New Zealand home loan affordability worsened slightly in June from May as the median house price nudged up faster than incomes, according to the latest "Roost Home Loan Affordability" report.

However, affordability is set to improve through July as average two year mortgage rates have dropped slightly and house prices are expected to be flat or falling.

The national median house price rose 0.7 per cent to NZ$352,500 in June from May, but remains down 2.2 per cent from a record high of NZ$360,500 in March.

This drove a slight deterioration in home loan affordability given the average 2 year mortgage rate was flat at 7.19 per cent.

The Roost Home Loan Affordability report measures the affordability nationally and regionally for income earners and households, taking into account house prices, interest rates and incomes.

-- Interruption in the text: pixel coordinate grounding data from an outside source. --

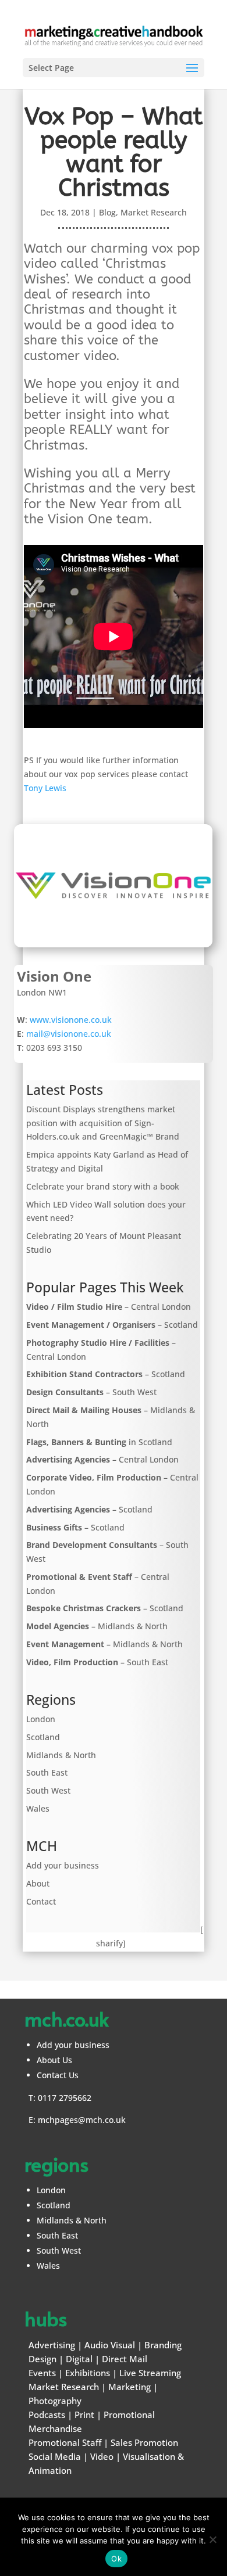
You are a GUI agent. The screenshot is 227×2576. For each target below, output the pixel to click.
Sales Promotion (144, 2442)
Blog (107, 212)
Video (102, 2456)
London (40, 1718)
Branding (163, 2345)
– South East (97, 1662)
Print (84, 2414)
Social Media (55, 2456)
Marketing (129, 2386)
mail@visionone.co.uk (68, 1033)
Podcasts (47, 2414)
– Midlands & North (97, 1626)
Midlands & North (61, 1755)
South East (47, 1772)
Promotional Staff (65, 2442)
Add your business (62, 1865)
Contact (41, 1901)
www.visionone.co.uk (71, 1019)
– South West (91, 1391)
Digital (79, 2359)
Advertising (52, 2345)
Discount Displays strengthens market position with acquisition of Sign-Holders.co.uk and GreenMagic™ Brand (102, 1123)
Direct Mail (124, 2359)
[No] (212, 2539)
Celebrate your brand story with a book (102, 1186)
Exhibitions (87, 2373)
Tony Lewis (45, 787)
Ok (116, 2558)
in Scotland (99, 1441)
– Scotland (112, 1324)
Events (42, 2373)
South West (48, 1790)
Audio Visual (109, 2345)
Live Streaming (150, 2373)
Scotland (43, 1737)
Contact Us (58, 2075)
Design (42, 2359)
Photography (55, 2400)
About (37, 1883)
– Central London (108, 1306)
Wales (37, 1808)
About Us (54, 2059)
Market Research (153, 212)
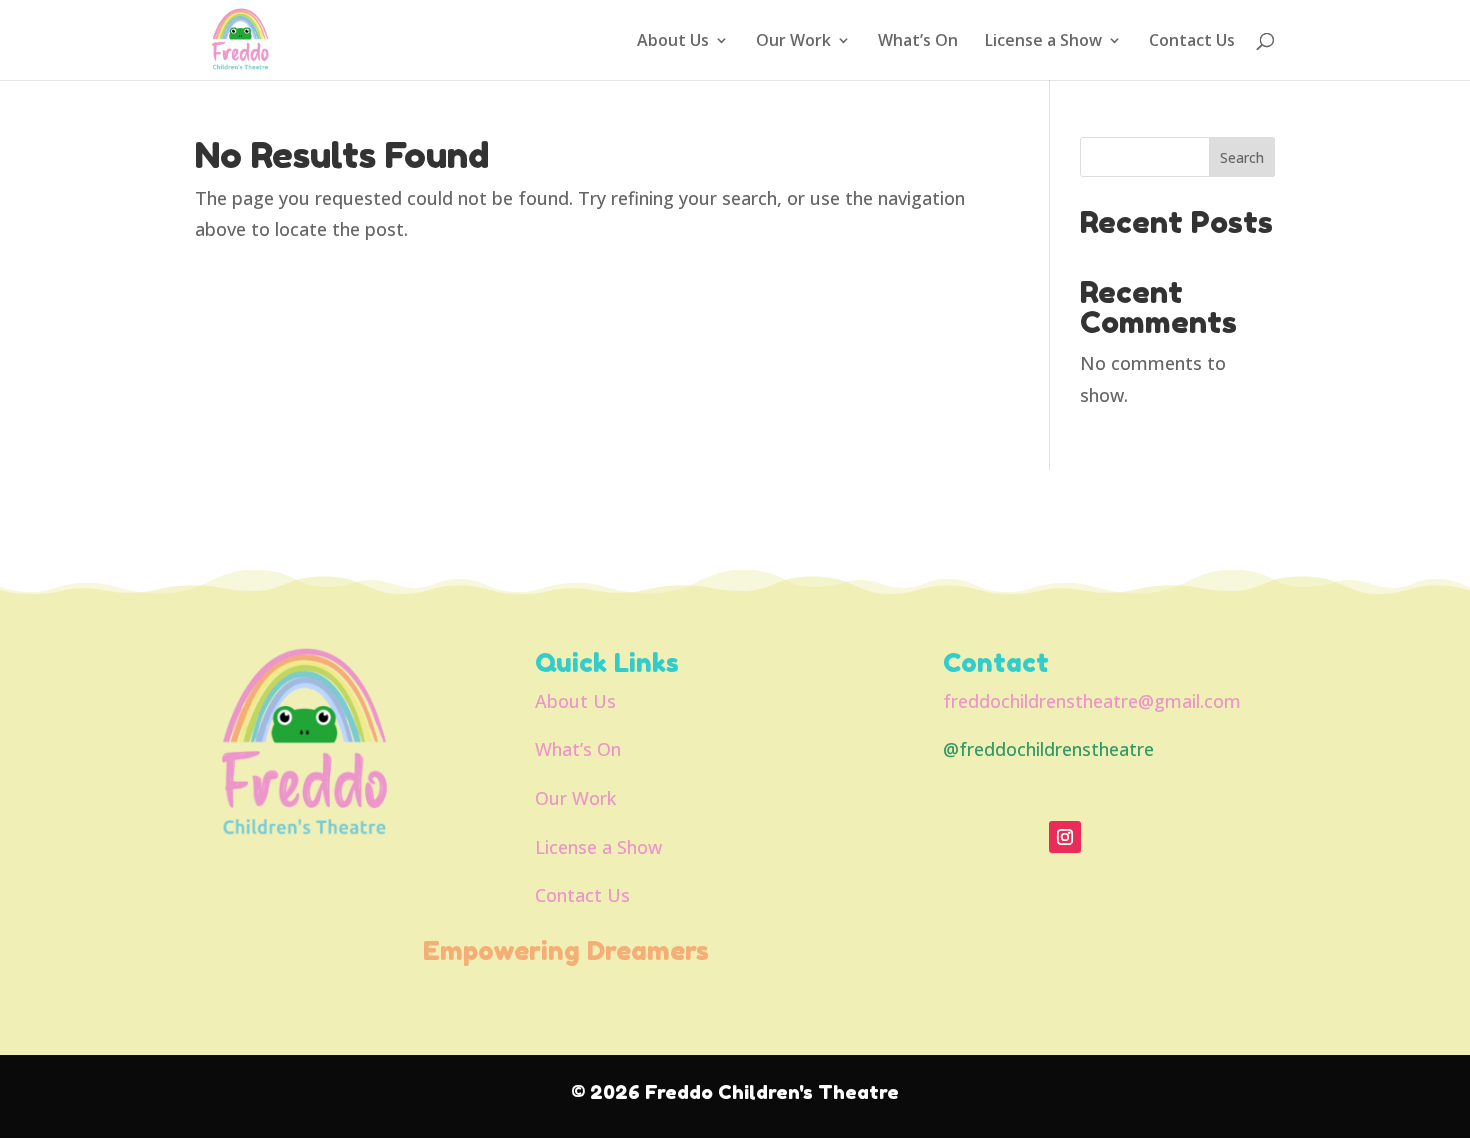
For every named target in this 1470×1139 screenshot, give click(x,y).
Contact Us (1192, 42)
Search (1242, 157)
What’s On (918, 42)
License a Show (1043, 42)
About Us (673, 42)
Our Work (793, 42)
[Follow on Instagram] (1065, 837)
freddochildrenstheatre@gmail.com (1092, 701)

Affordability improved significantly in Auckland, Northland and Queenstown as house prices dropped, but worsened in Christchurch where prices rose.

Affordability was best in Southland, Otago and Manawatu/Wanganui, while the Central Otago Lakes region continues to be the least affordable.

Affordability is better than its worst levels hit in early 2007 near the peak of the housing boom and interest rates, but has broadly deteriorated in the last 12 months as house prices rebounded in the wake of interest rate cuts in late 2008 and early 2009, the monthly measure - calculated by in association with Roost found.

However, the national deterioration is not expected to extend into July as fixed mortgage rates have dropped and house prices are subdued.

"Fixed mortgage rates fell early in July after a fall in wholesale rates, which will improve the affordability equation for home buyers who choose to fix rather than float," said Roost spokeswoman Margaret Smith.

"But the key for affordability in coming months will be house prices and whether the Reserve Bank continues to increase the Official Cash Rate," Smith said.

The Reserve Bank lifted the Official Cash Rate to 2.75 per cent from 2.5 per cent on June 10 and economists expect it to increase it again to 3 per cent on July 29.

Banks passed on the hike in the form of higher floating mortgage rates in late June, but in early July they cut longer term fixed mortgage rates by 0.25 per cent to 0.75 per cent in line with lower wholesale rates as markets worried about a double-dip recession in the global economy.

Most home owners are still on fixed mortgages, but an increasing number are choosing to float given floating rates at just under 6 per cent are still cheaper than longer term fixed rates at around 7 per cent.

The Roost Home Loan Affordability measure for all of New Zealand showed the proportion of a single median after tax income needed to service an 80% mortgage on a median house rose to 61.8 per cent from 61.4 per cent in May and remains above its 56.1 per cent level from June 2009.

The average 2 year fixed mortgage rate, which has been among the most popular with borrowers in recent years, was flat at 7.19% in June. But since the end of June the average two year fixed rate has dropped to 6.98 per cent, suggesting an improvement in affordability to come if house prices are flat or falling.

Average variable mortgage rates rose to 6.02 per cent in June from 5.86 per cent in May. Variable rates are expected to rise to well over 6 per cent by the end of 2010 as the Reserve Bank increases the Official Cash Rate.

Affordability hit its worst level of 83.4 per cent in March 2008 just after house prices peaked and 2 year mortgage rates were close to 10 per cent.

Many home buyers jumped in March, April and May of 2009 to take advantage of lower interest rates and look for bargains, which improved the number of houses sold and boosted prices. But short term mortgage interest rates flattened out in late March 2009 and longer term mortgage rates have bounced from their early 2009 lows.

House sales volumes flattened off in the last three months of 2009 and early 2010 as first home buyers and rental investors stayed away. The OCR hike in June and the May 20 budget moves to remove depreciation as a taxable expense for property investors has seen house sales drop a further 20 per cent during May and June.

Affordability is now difficult in Auckland, Wellington, Christchurch, Hamilton and Tauranga for those on a single median income, but homebuyers in smaller provincial cities will find home ownership much more affordable.